## TASK DIRECTIONS
Starting with the line containing "At what coordinates" and going on through the line containing "Select the War in Ukraine topic", return the lines of the data below exactly, and only those.

## SUPPLIED ENTRIES
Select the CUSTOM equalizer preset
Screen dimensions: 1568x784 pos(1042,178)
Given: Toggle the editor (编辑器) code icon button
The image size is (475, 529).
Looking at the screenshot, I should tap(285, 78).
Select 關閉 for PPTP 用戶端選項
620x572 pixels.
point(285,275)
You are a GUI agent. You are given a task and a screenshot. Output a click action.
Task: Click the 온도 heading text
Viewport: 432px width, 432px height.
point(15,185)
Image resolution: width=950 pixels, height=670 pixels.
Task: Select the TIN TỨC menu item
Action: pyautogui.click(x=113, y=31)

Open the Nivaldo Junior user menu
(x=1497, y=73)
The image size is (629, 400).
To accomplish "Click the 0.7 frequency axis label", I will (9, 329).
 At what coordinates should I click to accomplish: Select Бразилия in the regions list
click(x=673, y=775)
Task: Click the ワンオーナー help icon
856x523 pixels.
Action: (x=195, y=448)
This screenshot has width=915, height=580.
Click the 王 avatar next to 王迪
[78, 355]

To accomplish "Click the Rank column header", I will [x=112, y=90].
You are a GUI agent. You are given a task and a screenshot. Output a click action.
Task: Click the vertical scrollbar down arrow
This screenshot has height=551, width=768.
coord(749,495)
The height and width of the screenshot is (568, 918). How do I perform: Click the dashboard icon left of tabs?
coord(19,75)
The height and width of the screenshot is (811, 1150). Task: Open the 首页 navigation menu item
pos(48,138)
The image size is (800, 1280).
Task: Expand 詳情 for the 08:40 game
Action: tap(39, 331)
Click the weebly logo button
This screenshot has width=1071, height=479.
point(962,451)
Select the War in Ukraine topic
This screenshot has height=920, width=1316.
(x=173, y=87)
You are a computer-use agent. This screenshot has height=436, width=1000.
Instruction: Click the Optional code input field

## RESPONSE FOR THIS EXERCISE
 At what coordinates should I click to accomplish: Select Бразилия in the regions list
click(x=673, y=775)
Task: Click the ワンオーナー help icon
856x523 pixels.
Action: (x=195, y=448)
This screenshot has width=915, height=580.
Click the 王 avatar next to 王迪
[78, 355]

To accomplish "Click the Rank column header", I will [x=112, y=90].
You are a GUI agent. You are given a task and a screenshot. Output a click action.
Task: Click the vertical scrollbar down arrow
This screenshot has height=551, width=768.
coord(749,495)
The height and width of the screenshot is (568, 918). How do I perform: Click the dashboard icon left of tabs?
coord(19,75)
The height and width of the screenshot is (811, 1150). Task: Open the 首页 navigation menu item
pos(48,138)
The image size is (800, 1280).
Task: Expand 詳情 for the 08:40 game
Action: tap(39, 331)
Click the weebly logo button
This screenshot has width=1071, height=479.
point(962,451)
Select the War in Ukraine topic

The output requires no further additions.